Living in New York means getting to go to Broadway shows and experiencing an array of different methods of storytelling. So when I am shocked by a show and want to go back over and over again, it typically means that I watched something special unfold before me, and that’s how I felt leaving Here Lives Love on Broadway. With music by Fat Boy Slim and David Byrne, the show brings you into a dance party set in the Philippines during the rule of Imelda Marcos back in the ’60s, until she was forced into exile in 1986. Currently, her son, Bongbong Marcos, is the president of the Philippines.
The show takes the audience into a disco-like setting, with many audience members standing on a dance floor throughout the show, moving with the actors and encouraged to dance along at times. There are also seats like the gallery seating closer to the middle of the stage, as well as the balcony, which has an interactive element to it, but the show immerses you in the world of the Marcos family and their rule over the country as people like Ninoy Aquino fought for the freedom of the people.
What’s so mesmerizing about the show is being thrown into the world of the music, especially if you’re on the dance floor like I was. Seeing the cast singing to you, encouraging you to join in their fight, and feeling the energy as the story unfolds in a brief 90-minute show is just an experience like no other—all leading to a song that truly takes the breath out of you by the end of the show, which left me sobbing in the midst of a dance floor, staring up at the cast.
A story worth telling
Part of it might be my deep love of David Byrne (of Talking Heads fame), but the show itself is important for its subject matter. Ending its final numbers by showing the importance of democracy, teaching of the martial law enacted by the Marcos family in the ’70s, and driving it home by pointing out how democracy everywhere is in danger, and that the Marcos family is back in power in the Philippines today? It stays with you.

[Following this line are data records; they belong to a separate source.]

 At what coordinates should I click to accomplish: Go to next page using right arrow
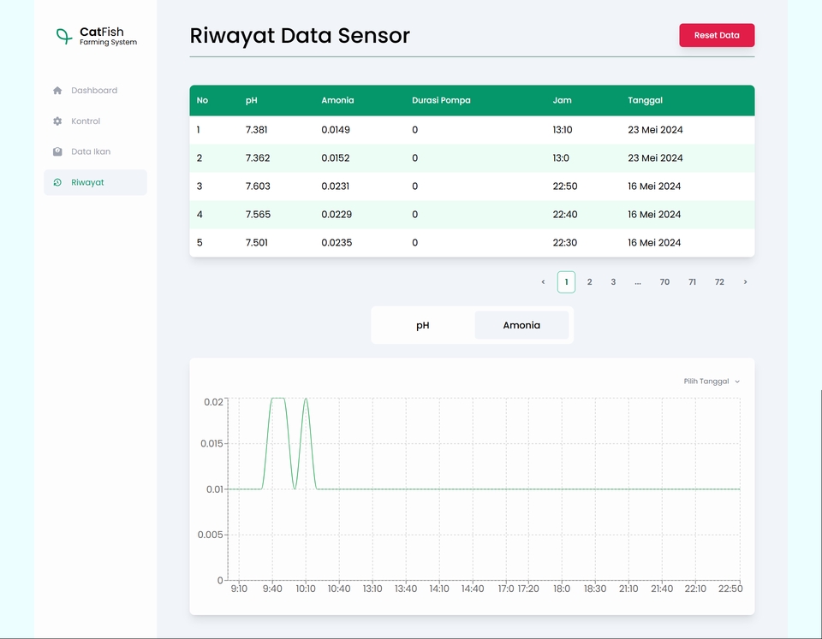click(745, 282)
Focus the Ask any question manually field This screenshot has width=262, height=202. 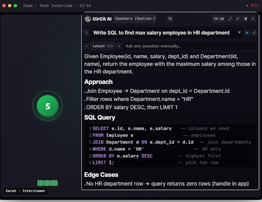point(190,46)
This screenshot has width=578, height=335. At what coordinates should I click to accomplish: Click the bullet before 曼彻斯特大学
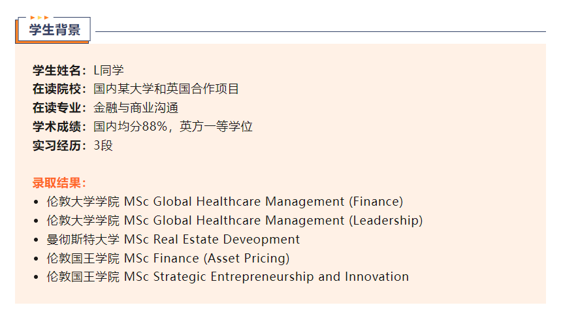(x=36, y=240)
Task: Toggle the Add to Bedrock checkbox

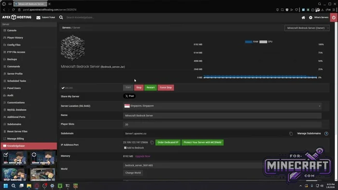Action: [x=125, y=148]
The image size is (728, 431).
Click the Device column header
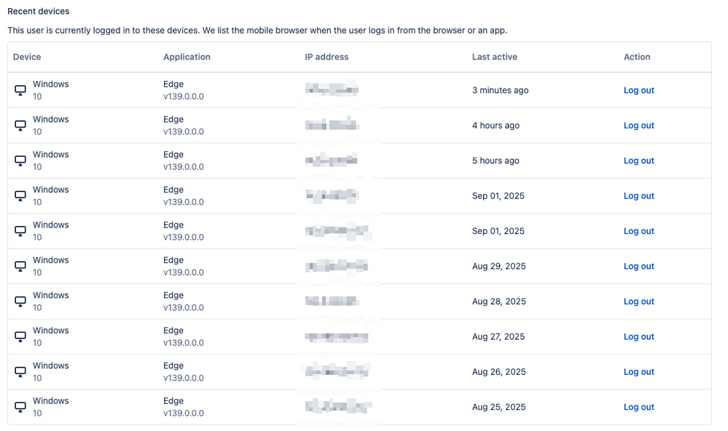tap(27, 57)
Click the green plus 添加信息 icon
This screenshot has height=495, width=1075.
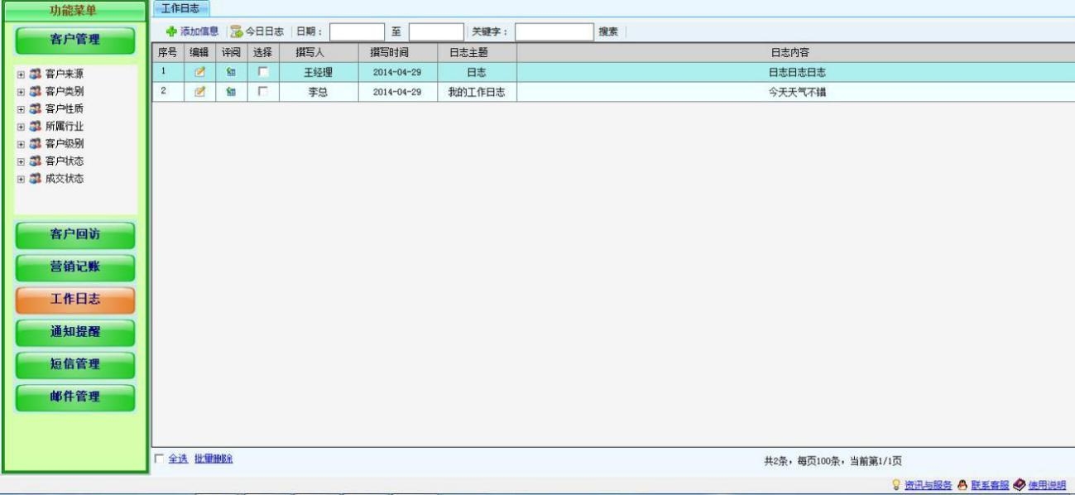(x=171, y=31)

If you listen to the cast recording, the song that really did just hit and stay with me was God Draws Straight from the end of the show, which was written with the words said during the People Power Revolution that happened after the assassination of Aquino and when the unrest over the rule of the Marcos got to an all time high. Hearing that song mixed with the show’s message of democracy and the fight to keep it sacred just left me sobbing in the midst of the bright lights and disco ball moments.
Confetti fell, and I was ready to turn around and go right back into the world of Here Lies Love again and again, and if there is one show you should definitely see on Broadway, it is this one.